When patients came to his office for infections, he could have prescribed the newest antibiotic, promising just a twice a day dosage. But if he prescribed Tetracycline, which needs to be taken four times a day and costs significantly less, he knew his patients would actually heal.
“We think, ‘well we have to give them the best therapy,’” George said. “The best one is the one the patient will afford and will take. These are some of the decisions based on information that you know about the patient. It takes asking a few more questions so you can get that insight.”
These types of stories have helped inform the researchers as they try to draw conclusions from the project.
“This was a preliminary study, but it certainly fits with … an evolving, basic knowledge that poverty is a major, major determinant of health,” Simpson said. “And if you can’t fix poverty, it’s hard to fix health.”
More than a lack of access
With doctors like George few and far between in rural counties, he often strayed from his specialty, treating everything from lacerations to performing surgery.
“In a small town, what you find that people look at you as the doctor,” he said. “When they give you that designation, you are supposed to treat everything that ails them.”
Seventy of North Carolina’s 80 rural counties are designated as “medical deserts” due to their lack of primary care availability. The closest hospital to Warrenton is 18 miles away.
Efforts at medical schools like UNC are already in full swing to fulfill this need. The UNC School of Medicine created a Rural Initiative Program in 2017 to recruit and train primary care physicians to serve in rural areas. Multiple state and national programs provide financial incentives to physicians who choose to practice in health professional shortage areas.
But Seidman and Simpson aren’t convinced that throwing doctors at the problem is necessarily the answer. In his study, Simpson found that poverty, rather than availability of physicians, was the largest determinant of sudden death.
“That doesn’t make me popular in the medical school, I can tell you,” he said.
While researchers haven’t been able to draw definitive conclusions yet, Simpson said the interviews have disproved some of his assumptions. He thought that social isolation would be a factor in many vulnerable adults in rural counties. But in listening to some of the historical interviews from the Southern Oral History’s pre-existing database, he found that communities were tightly knit.
“If we had gone into that without thinking it through we would have made a big mistake,” he said.
Seidman believes the questions that her oral historians are asking can help provide some of the context needed for rural providers.
“Some of the people who died from sudden death had gone to the doctor repeated times,” she said. “It wasn’t lack of access to doctors necessarily. It was, they weren’t doing what the doctors told them, or what the doctors told them wasn’t best practice. And so, if they weren’t doing what the doctor told them, well what was that about?”
Seidman has developed an advisory board for the project with representatives from the medical school, pharmacy school, community members, health providers and more to help determine the project’s place in the medical community. She hopes that it could eventually be used as a training tool in medical school, or for incoming doctors to learn about their communities.

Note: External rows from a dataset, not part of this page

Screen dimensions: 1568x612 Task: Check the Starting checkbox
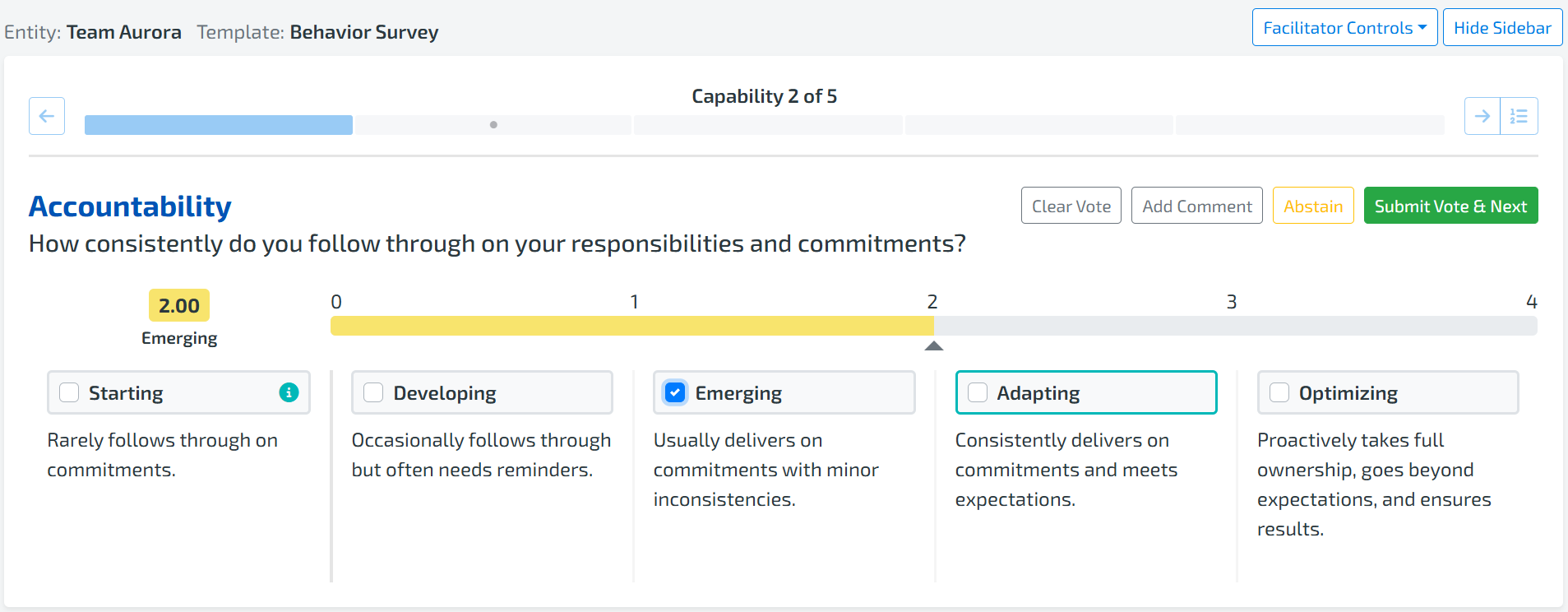tap(70, 392)
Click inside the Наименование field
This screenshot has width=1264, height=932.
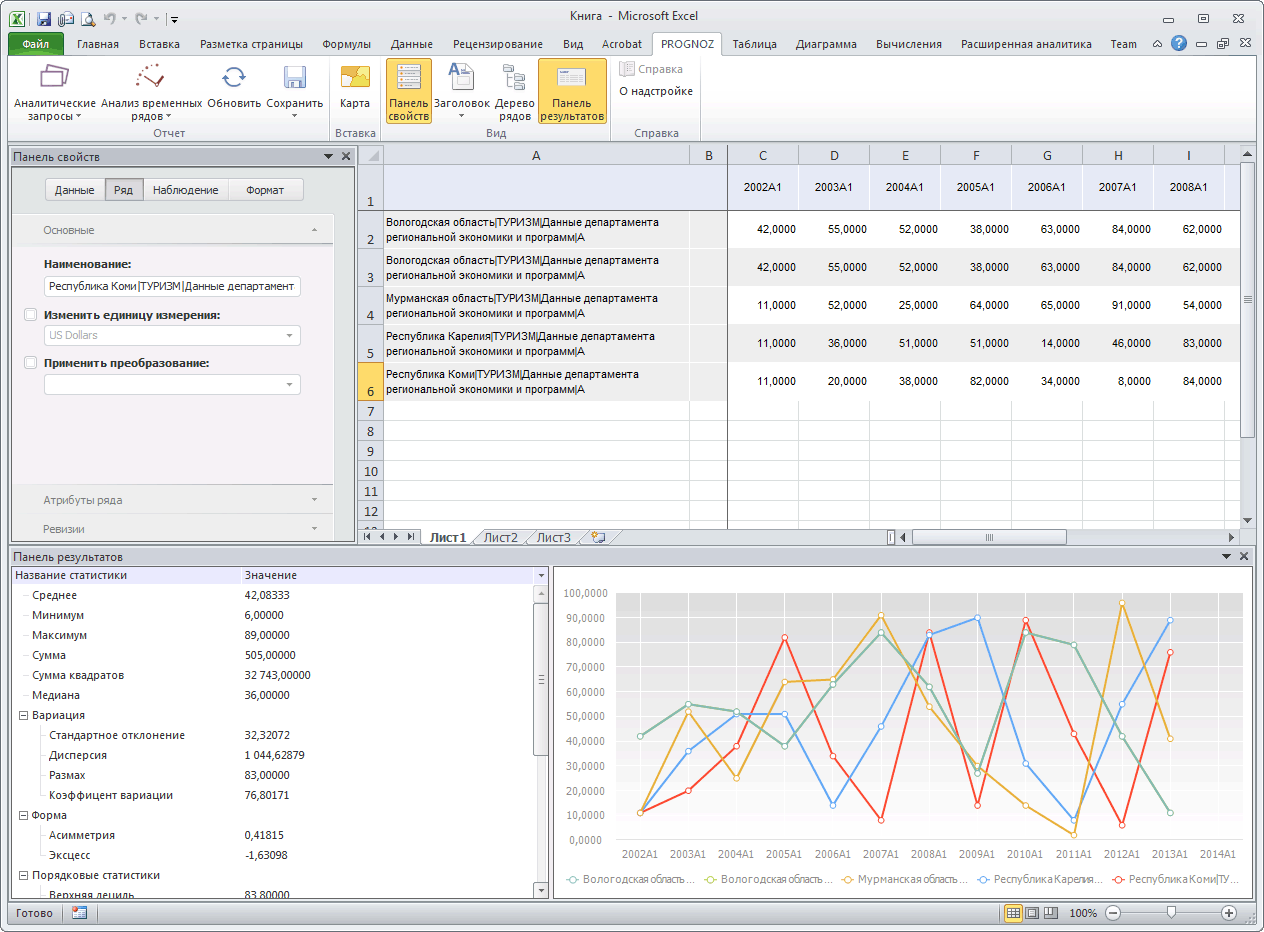click(x=172, y=287)
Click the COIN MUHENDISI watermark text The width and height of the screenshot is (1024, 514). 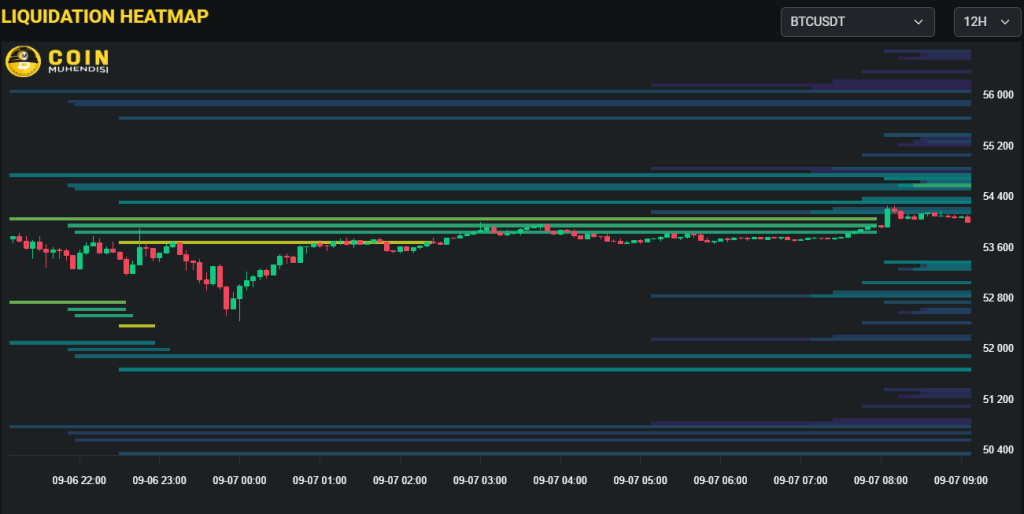coord(78,62)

Simpson wants to implement a pilot prevention project combining the information from the interviews and his research on sudden deaths.
And for the communities themselves, the project is empowering. It’s about more than just the potential for solutions for sudden deaths or other health care issues.
Rural North Carolinians are eager to tell their stories — they just need someone to listen.
“So many times when you read history it’s not accurate,” George said. “I think that the person who can accurately tell their history would be that individual themselves.”